One slide of the big yellow shovel at a time. The metal-tipped edge slides smoothly across the artificial wood.  Slowly, deliberately, I work my way across the deck. It’s a deck that has hosted some pretty awesome musicians, but all I need for now is for it not to host this heavy snow. One shovelful at a time, My right bicep curls as my left one reaches out, my arms are screaming from the weight of the heavy, wet snow, and I just know that the metal in my left forearm is going to bend and I’ll have to walk around with a crooked arm until I can get it fixed. I hit a raised board on the deck and let out a monstrous groan, just a little, as my left forearm vibrated from the impact. I lift up the next shovelful, willing myself past the nightmare of another broken arm and…Just. Keep. Shoveling.

I don’t know why this hurt so much. I have been preparing for this shoveling experience throughout the summer and all of the fall. My core is strong, and my traps and dents have been training for this damn moment, and I’ll be darned if I can’t rock this 15 by 15-foot deck that covers my septic tank. And the stairs to the front porch. And the back porch. And the entrance to the snake house. And the barn. And…no, I think that’s everything. Until I head up to my mom’s house, it is usually about one to two hours of shoveling, making the lines perfect, and building up the sidewalls in just the right way so that everything looks even and beautiful. I hate crooked shoveling lines.

One to two hours in zone two; that’s a perfect afternoon of paddling. Working my traps and delts, keeping all the muscles in my forearms strong and limber, making sure my wrist is moving about in all different angles. Paddling a canoe might be the exact opposite movement as shoveling, but it is the exact same in so many different ways. First of all, water is heavier than most snowstorms, so when it comes to lifting the shovel full of snow, I’m ready for that. A heavy snow is more like a powerlifting day than a good paddle, but they both have that rotational movement that brachioradialis and the obliques. Such a good twisting muscle, like what gym rats would do in a lunge and reach movement. Or something that would work for moving the rock circle around your fire pit for the twelfth time or chopping wood.

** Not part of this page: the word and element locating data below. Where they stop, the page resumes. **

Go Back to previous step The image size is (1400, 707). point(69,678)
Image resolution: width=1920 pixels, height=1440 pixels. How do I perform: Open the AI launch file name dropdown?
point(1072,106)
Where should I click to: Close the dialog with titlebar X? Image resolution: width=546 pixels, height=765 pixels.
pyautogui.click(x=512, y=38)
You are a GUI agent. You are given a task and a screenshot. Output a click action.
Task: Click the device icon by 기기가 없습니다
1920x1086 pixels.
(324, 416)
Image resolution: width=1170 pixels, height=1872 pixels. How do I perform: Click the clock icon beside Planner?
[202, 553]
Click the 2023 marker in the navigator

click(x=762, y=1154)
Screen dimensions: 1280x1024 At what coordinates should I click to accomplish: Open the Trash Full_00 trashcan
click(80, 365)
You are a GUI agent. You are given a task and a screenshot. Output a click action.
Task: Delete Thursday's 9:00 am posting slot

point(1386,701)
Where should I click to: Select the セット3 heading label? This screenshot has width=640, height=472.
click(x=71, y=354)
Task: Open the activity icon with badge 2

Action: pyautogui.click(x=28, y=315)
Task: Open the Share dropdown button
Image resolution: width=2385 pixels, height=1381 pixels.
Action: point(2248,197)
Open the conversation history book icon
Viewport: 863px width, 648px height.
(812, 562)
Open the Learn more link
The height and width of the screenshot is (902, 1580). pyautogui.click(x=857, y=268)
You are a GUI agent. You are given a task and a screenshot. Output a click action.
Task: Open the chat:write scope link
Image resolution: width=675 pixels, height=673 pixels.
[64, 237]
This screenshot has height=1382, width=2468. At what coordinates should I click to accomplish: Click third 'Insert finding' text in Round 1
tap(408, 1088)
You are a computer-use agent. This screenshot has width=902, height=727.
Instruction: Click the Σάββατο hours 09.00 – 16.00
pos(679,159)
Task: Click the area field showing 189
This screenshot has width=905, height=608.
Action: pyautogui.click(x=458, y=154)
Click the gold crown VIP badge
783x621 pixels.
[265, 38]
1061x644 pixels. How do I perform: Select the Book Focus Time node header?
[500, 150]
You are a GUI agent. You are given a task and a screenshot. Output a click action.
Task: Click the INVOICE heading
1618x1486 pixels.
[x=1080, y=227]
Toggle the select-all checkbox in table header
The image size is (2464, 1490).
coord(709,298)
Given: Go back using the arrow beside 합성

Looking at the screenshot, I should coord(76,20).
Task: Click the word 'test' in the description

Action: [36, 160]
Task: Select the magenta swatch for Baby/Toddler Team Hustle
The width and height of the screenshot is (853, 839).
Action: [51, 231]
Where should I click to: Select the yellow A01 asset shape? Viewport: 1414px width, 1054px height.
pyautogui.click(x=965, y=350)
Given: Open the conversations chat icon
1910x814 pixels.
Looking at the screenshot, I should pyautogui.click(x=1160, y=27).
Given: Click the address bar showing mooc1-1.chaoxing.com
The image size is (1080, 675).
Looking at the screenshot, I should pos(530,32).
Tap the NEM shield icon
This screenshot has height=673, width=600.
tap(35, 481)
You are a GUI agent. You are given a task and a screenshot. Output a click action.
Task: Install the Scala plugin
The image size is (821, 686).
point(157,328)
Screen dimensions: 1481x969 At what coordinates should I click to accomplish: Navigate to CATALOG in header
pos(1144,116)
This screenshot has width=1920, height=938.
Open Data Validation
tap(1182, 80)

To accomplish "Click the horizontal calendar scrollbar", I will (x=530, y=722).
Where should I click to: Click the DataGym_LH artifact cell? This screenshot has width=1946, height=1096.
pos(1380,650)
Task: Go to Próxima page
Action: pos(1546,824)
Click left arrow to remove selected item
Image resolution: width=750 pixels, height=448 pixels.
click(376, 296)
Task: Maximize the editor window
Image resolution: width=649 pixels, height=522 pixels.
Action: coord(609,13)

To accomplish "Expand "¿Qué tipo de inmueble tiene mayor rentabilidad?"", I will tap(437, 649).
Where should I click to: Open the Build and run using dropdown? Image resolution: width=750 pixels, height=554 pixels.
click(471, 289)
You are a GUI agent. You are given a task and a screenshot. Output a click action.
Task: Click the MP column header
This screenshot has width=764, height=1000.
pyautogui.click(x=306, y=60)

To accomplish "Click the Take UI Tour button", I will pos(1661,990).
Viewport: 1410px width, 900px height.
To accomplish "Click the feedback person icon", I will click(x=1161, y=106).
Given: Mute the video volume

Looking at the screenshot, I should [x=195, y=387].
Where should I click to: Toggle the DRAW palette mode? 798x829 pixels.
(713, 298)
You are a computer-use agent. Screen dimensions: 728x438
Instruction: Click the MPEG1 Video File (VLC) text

While raking leaves the other day, it occurred to me that while prepping for the snow to fall on my lawn, I was indeed prepping for the snow to fall on my deck. It made me chuckle for a few moments, and then I started writing this column in my head. I could imagine myself shoveling snow as I raked my lines across the one section of my lawn that just gets pummeled with leaves. I have to rake them because the leaf rot makes all kinds of pocked marks in the grass, and it just looks poorly maintained by spring. The grass needs to breathe. Now, I could use my leaf blower, but it doesn’t get all those tiny little leaves that are rotting into the ground. I wouldn’t be getting strong enough to ensure that I can do all my shoveling come winter.

Autumn chores make us stronger for winter chores. With each box I lug out of the barn to make the seasonal transition, I can feel my muscles growing stronger. It also reminds me that maybe we should make these boxes lighter over the next few decades as I wonder if I’ll still be able to pick them up. But then I remember that my canoe weighs 38 pounds. None of these boxes weighs more than that (I hope), so I better just keep practicing carrying this weight so I can keep paddling and be strong enough to shovel when I need it but also strong enough to yank the handlebars of my snowmobile where I want them to go without having to throw my entire body around.

Vermont life feeds Vermont life. I constantly hear my neighbor stacking and chopping all his firewood. He’s in his late seventies and still takes care of all his wood himself. Still doesn’t own a wood splitter. I want to be like that, maintaining my property on my own merits but still having all the leaf and snow blowers hidden away in the back of the barn in case my arm breaks again. You can never be too prepared for a Vermont winter. If the damn thing ever starts.